Saturday, August 29, 2009

creativity

What is involved when we think up an idea or engage in the free play of imagination? Take a simple example. I imagine a golden horse. Where does this horse come from? There seem to be five possibilities.

(1) The golden horse is the result of psychological laws having to do with mental events. Earlier mental events are lawfully connected in such a way (via "association") to produce this new imagine in the mind (Hume0

(2) The golden horse is produced by consciousness. Its not an idea "inside" the mind, but rather an object that is produced and sustained by the activity of consciousness (Sartre)

(3) The image is produced by a substantial self, an immaterial ego that has the power to will, and one of the things it wills, is the golden horse object. (Descartes, various agent causation people)

(4) The image is produced by physiological processes in the brain. Its not produced by anything mental, but by physical brain processes of one sort or another (epiphenomenalists, some non-redutive materialists)

(5) The image itself, along with its cause are themselves physical processes. (standard materialists views)

I hope I did not leave anything out. Assuming I did not, then it follows that on any of these views creativity is a radical thing. It is, literally, the creation of a new object (or image), out of nothing. Unlike familiar examples of physical world causation, does not re-arange, there is no energy or matter that is "conserved." It is really, not just nominally, creative.

If my image is the result of psychological laws relating to images, then certain previous mental states are necessary and sufficient for the creation of a new one. Its not that the prior states are re-aranged or transformed. they simple combine together to produce something utterly new, the golden horse image. I don't find this view plausible because it rejects the spontaneity of the will, but even if it was true, it would still be the case that creativity creates something new. The existence of prior causal conditions does not change the fact that the new image is itself not made of anything that existed it prior. it is, literally created ex nihilo.

On the more plausible Sartrean view, the situation is even more obvious. Consciousness spontaneously produces the image. The image is an object before consciousness not inside it. Through a kind of spontaneous activity that each of us is reflectively aware of we make the golden horse appear before us. Its not an existent thing, not a physical object, but it is phenomenological datum that is present and obtains only because of the creative conscious activity. Again, this is a case of creation ex nihilo.

On the agent causation view, the situation is simliar, though on this view the self is more robust, the phenomenology of creation is the same. Whatever a self or ego might be, it certainly does not contain the material out of which our imagined objects are produced.
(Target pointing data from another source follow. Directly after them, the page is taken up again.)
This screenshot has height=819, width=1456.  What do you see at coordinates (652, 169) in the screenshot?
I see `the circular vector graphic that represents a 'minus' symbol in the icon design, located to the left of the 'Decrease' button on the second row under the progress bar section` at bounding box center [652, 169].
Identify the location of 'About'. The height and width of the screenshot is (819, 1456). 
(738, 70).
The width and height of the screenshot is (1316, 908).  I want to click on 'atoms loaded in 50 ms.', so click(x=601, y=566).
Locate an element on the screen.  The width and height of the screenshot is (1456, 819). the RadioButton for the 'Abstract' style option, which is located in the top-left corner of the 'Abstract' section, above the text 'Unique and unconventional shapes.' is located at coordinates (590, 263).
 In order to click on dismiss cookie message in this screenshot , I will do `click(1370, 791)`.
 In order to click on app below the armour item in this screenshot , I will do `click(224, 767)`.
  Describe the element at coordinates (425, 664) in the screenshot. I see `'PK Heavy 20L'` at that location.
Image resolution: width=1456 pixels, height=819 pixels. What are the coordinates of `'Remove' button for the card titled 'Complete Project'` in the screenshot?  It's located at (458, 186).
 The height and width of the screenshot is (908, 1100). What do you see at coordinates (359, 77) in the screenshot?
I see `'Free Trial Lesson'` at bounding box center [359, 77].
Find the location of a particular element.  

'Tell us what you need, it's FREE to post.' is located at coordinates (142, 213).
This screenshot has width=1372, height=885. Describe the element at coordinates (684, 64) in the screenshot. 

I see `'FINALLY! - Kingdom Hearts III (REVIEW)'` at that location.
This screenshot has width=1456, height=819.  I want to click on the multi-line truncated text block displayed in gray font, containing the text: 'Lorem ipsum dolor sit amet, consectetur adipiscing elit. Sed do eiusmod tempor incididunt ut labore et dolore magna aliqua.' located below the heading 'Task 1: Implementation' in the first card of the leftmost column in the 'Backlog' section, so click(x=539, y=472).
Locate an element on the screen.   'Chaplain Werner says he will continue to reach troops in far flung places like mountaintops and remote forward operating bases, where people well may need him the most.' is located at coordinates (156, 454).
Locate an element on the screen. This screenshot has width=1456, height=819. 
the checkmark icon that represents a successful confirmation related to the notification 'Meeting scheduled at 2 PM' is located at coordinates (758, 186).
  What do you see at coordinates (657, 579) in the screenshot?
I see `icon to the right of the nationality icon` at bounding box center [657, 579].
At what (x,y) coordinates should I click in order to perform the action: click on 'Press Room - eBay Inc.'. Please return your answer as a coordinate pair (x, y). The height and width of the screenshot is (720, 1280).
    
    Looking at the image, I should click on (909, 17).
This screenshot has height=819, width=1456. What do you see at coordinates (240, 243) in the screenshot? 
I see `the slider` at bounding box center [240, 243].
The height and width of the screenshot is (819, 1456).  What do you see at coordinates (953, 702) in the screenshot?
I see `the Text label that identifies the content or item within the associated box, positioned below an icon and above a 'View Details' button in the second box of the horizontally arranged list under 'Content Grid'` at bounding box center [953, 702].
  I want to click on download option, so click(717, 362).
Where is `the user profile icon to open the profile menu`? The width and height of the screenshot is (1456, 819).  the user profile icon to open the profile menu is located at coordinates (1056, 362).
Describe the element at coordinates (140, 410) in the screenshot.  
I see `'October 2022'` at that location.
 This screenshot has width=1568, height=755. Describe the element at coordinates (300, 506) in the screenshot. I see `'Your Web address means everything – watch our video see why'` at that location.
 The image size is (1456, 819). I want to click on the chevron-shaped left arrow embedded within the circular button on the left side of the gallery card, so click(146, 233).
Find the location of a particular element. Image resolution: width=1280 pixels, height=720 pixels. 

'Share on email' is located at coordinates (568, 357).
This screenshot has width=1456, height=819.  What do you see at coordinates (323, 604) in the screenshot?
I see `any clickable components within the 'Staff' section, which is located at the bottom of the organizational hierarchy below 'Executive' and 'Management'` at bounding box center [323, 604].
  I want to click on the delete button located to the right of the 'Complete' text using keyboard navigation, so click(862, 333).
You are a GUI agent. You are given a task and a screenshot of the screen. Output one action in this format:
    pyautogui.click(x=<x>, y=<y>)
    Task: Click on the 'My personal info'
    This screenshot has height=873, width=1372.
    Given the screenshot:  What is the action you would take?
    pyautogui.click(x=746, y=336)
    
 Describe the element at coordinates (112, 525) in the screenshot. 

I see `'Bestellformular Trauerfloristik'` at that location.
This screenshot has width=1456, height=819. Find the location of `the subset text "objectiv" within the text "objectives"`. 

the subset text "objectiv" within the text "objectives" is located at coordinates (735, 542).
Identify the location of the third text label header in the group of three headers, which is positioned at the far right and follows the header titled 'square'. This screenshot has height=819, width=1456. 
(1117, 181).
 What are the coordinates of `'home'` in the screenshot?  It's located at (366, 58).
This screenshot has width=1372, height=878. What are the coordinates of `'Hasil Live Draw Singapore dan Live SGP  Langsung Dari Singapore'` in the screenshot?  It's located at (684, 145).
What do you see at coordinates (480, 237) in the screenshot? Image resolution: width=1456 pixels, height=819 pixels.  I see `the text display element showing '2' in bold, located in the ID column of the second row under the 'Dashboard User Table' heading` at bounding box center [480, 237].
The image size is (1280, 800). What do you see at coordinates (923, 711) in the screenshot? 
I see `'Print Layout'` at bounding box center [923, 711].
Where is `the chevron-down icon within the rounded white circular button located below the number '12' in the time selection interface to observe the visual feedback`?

Let us consider the epiphenomenalist view. On this sort of view, the mental image is created by the brain. But the mental image is still mental, still ontologicaly distinct from the physical processes in the brain. So on this view too, the mental object is created ex nihilo. It is a new addition to the world

Finally we have the standard materialist understanding of the mind. Only if this view is correct is creativity not genuinely creative. If my image is simply a process going on in my brain, however this is understood, the process is itself made up of physical matter, matter that existed prior to the existence of the image. the causal process of mental creativity is thus no different from material object causation, matter and energy are conserved, and the newness is, fundamentally, simply a matter of re-arangement

Therefore, if we think standard materialism is false, we should also believe that creation ex nihilo is a reality whenever we imagine or think up anything.